*TRY IT:* Below is a listing. Set down exactly the lines from the one containing "is (1303, 1303)." through the one containing "Given: Tap the share icon at top right", both ends included, and leave out the rest.
[Opening INFORMATION SUPPLIED section]
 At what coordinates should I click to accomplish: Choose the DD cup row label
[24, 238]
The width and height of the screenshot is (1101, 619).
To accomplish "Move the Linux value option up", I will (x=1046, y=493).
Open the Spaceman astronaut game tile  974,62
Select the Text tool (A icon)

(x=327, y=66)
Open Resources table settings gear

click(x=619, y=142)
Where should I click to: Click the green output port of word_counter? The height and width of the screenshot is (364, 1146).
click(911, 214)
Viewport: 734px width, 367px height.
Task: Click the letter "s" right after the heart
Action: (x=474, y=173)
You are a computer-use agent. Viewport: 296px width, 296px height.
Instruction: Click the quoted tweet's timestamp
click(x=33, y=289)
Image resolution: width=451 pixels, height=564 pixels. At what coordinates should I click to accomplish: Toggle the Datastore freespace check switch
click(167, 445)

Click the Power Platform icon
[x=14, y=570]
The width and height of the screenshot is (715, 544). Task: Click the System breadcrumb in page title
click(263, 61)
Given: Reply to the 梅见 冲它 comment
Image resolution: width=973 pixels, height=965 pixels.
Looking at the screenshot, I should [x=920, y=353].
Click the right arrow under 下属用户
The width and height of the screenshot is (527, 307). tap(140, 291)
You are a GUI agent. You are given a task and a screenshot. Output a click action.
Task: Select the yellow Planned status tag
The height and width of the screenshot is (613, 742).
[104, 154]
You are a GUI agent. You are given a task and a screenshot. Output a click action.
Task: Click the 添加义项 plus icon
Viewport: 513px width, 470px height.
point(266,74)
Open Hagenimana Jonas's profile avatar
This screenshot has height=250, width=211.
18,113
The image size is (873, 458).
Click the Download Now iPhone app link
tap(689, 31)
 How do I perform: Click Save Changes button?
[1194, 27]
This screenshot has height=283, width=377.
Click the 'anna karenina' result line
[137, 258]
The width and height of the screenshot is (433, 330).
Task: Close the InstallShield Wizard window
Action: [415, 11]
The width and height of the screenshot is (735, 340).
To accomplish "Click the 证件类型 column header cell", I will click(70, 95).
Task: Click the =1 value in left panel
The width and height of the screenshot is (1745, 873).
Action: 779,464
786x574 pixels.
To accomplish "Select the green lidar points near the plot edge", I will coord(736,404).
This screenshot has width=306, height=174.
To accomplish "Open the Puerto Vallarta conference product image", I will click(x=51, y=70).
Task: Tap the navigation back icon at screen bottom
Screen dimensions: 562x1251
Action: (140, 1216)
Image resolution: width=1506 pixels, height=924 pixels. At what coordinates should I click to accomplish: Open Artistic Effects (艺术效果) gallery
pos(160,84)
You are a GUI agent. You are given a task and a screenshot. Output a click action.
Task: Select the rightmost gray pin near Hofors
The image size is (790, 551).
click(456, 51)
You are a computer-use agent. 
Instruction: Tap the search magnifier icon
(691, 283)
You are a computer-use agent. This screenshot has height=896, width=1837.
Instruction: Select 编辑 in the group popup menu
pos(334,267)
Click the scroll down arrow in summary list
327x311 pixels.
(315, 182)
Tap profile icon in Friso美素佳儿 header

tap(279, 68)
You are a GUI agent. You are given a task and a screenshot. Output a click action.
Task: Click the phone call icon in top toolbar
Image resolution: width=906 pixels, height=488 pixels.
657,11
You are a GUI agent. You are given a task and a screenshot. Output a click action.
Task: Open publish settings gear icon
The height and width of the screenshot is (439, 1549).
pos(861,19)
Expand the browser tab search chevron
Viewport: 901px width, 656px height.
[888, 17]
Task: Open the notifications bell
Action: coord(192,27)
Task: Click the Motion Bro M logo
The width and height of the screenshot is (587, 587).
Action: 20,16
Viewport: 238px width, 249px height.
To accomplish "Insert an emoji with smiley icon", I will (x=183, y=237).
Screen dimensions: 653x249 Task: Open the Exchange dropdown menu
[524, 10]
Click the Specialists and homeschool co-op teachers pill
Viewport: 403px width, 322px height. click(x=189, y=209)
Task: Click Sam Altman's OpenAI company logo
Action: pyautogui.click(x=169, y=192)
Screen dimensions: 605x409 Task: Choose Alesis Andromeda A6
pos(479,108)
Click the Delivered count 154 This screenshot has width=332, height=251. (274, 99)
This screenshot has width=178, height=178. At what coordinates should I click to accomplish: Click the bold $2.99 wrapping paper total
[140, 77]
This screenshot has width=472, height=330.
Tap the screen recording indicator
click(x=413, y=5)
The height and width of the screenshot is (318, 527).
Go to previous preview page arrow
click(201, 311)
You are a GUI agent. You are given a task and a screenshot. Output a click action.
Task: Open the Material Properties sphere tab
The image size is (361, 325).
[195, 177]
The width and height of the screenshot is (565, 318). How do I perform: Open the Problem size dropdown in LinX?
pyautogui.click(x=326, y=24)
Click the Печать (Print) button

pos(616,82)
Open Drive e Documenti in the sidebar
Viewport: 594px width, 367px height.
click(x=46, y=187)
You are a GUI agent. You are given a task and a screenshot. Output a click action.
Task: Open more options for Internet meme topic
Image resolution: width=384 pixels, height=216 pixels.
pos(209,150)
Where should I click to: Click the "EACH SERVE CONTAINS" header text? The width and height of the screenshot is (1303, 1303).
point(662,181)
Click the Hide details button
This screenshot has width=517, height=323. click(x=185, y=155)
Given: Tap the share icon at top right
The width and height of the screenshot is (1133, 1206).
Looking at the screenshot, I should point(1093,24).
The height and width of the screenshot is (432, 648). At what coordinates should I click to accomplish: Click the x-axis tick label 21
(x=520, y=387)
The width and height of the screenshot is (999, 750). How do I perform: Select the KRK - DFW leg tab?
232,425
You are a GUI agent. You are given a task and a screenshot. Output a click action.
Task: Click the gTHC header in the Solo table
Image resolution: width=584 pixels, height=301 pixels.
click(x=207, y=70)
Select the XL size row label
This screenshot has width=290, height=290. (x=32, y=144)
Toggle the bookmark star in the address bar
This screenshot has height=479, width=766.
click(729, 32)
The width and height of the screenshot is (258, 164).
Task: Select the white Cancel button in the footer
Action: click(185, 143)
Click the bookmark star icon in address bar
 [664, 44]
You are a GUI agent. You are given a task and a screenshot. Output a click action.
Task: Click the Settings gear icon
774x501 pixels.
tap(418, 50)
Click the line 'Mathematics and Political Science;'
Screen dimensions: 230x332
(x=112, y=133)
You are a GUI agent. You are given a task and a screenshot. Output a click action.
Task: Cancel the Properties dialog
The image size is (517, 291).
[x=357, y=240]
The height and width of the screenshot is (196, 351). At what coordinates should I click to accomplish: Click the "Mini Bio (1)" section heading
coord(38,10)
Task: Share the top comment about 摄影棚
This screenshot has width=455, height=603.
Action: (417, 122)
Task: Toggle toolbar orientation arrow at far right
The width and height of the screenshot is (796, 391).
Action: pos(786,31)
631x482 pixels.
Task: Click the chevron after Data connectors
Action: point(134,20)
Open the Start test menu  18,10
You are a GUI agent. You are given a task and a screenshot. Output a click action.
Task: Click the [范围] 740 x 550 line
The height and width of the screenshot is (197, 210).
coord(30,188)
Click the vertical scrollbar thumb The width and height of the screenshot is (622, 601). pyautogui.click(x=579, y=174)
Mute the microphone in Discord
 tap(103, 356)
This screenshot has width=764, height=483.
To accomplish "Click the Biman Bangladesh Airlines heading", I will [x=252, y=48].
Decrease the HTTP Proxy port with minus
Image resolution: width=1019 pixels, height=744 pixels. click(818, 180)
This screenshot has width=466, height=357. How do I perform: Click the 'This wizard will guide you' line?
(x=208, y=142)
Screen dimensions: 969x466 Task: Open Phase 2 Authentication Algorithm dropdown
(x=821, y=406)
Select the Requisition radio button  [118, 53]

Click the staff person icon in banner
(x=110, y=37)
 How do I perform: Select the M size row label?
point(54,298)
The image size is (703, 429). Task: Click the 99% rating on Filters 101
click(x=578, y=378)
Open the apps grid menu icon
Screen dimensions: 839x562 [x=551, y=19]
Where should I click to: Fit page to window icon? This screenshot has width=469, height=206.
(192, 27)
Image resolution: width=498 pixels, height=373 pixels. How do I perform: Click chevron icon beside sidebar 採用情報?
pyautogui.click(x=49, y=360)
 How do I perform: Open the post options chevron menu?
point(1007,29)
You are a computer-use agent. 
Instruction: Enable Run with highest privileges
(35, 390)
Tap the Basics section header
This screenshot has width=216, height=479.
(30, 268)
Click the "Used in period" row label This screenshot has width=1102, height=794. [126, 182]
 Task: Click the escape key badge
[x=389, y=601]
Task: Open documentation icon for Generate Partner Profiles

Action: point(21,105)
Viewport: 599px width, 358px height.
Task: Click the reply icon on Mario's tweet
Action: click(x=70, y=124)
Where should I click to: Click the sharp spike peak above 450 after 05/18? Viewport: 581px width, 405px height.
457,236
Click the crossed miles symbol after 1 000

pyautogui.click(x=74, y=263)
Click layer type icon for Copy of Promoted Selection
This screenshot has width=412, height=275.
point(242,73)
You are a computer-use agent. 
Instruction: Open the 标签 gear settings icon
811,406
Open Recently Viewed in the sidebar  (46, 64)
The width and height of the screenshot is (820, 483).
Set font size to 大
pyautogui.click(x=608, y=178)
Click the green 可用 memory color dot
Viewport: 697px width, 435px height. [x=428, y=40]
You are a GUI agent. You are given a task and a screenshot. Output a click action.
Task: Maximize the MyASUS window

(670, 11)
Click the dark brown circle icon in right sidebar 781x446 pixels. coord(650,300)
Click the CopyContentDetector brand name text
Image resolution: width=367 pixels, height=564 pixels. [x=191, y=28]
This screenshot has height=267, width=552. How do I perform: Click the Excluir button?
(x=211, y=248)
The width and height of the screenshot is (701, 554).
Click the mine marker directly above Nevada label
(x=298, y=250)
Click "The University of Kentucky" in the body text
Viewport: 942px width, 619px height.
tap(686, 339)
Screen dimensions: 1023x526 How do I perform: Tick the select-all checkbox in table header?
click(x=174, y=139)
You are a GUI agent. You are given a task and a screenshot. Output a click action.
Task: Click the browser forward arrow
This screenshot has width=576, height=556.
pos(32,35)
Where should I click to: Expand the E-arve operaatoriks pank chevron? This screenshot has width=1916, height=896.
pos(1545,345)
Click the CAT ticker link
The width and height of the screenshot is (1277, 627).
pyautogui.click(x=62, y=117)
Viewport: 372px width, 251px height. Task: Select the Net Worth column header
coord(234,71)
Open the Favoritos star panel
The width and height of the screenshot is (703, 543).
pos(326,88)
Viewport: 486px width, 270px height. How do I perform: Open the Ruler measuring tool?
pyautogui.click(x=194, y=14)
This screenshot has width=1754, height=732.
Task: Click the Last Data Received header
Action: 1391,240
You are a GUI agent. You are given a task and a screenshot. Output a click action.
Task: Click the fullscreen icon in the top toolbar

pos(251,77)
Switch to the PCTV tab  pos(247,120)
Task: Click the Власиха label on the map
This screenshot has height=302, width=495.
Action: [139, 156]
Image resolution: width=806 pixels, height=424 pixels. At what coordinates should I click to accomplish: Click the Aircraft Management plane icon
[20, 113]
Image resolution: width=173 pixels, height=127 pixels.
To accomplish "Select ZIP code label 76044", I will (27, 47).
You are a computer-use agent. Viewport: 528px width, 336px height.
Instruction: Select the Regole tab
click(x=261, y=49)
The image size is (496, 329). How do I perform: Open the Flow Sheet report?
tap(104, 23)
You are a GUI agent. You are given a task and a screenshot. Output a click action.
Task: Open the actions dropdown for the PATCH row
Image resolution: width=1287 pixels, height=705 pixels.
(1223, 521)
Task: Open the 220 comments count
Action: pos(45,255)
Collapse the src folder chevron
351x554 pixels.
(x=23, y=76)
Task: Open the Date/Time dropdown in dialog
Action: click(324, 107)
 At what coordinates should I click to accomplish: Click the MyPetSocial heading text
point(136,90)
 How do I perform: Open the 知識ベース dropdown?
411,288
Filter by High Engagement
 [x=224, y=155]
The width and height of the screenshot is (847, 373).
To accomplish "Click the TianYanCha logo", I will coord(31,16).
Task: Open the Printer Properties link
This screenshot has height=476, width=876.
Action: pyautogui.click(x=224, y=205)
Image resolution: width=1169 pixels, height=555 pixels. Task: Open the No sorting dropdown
[Closing INFORMATION SUPPLIED section]
*TASK RESULT:*
Where should I click to: Click the "EACH SERVE CONTAINS" header text? The width and height of the screenshot is (1303, 1303).
point(662,181)
Click the Hide details button
This screenshot has width=517, height=323. click(x=185, y=155)
Given: Tap the share icon at top right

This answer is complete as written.